La foire aux illusions
Catégorie : Global
Thèmes : Archives
Est-il besoin de revenir sur le caractère dérisoire des élections pour résoudre les problèmes de la société, et à fortiori, pour « changer les choses » ? Certainement pas. Mis à part quelques illuminé-es et profiteurs, on peut faire l’hypothèse que c’est soit par habitude, soit par réflexe, soit par lassitude, soit par manque de perspective,… que la plupart se sont rendus aux urnes… pour voter aussi bien à droite qu’à gauche.
Le résultat de ces élections présente cependant un intérêt certain, ne serait qu’à propos de l’état de l’opinion publique, du degré de désarroi, de manque de perspective et finalement de conscience du plus grand nombre.
LE MIRAGE JOUE TOUJOURS
Le « jeu électoral » l’a incontestablement emporté sur l’esprit de révolte, de contestation, voire de doute et de désespoir. La participation élevée au scrutin montre, s’il en était besoin, que, dans l’esprit de la plupart des gens, même parmi une bonne partie de celles et ceux qui contestent le système, l’élection est et demeure, la seule pratique politique possible voire souhaitable. Ils ont été d’ailleurs en cela confortés, outre par toutes les institutions de la République, les médias, mais aussi par toutes les organisations politiques ayant pignon sur rue, et même par les mouvements alternatifs et alter mondialistes incapable d’offrir d’autres perspectives que… des élections, et encore dans une situation ubuesque et catastrophique.

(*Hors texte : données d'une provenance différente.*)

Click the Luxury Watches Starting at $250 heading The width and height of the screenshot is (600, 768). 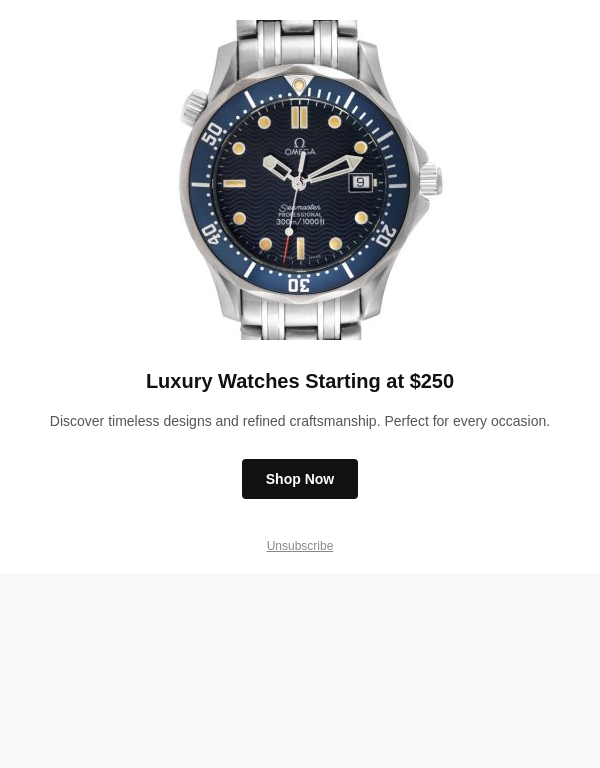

Dans ces conditions, le « réflexe vote utile » se comprend parfaitement. En effet, le matraquage inouïe médiatico-politique,prônant une logique purement électoraliste, logique dans laquelle se sont placés tous les candidats à l’élection, dans une situation où les jeux sont « en gros » faits, comment et pourquoi prendre le risque de voter pour des candidats qui n’ont aucune chance de l’emporter ? Le défoulement du 1er tour vaut-il le risque de refaire le 21 avril 2002 ? La réponse a clairement été donnée.
Attitude d’autant plus compréhensive que cette fois, la présence d’un candidat « anti système », beaucoup moins sulfureux que le leader du Front National, pouvait donner l’illusion de dépasser les clivages et d’engager la vie politique dans une nouvelle logique.
Bref, tout avait été fait et les conditions étaient idéales pour que les élections jouent parfaitement de miroirs aux alouettes pour une opinion publique inquiète et désorientée.
LES CALCULS STUPIDES DE LA « GAUCHE DE LA GAUCHE »
La pièce ubuesque jouée par la « gauche de la gauche » ne pouvait laisser espérer, ou alors il fallait être bien naïf, une prise au sérieux des élucubrations dans le tragi-comique épisode des « collectifs unitaires ».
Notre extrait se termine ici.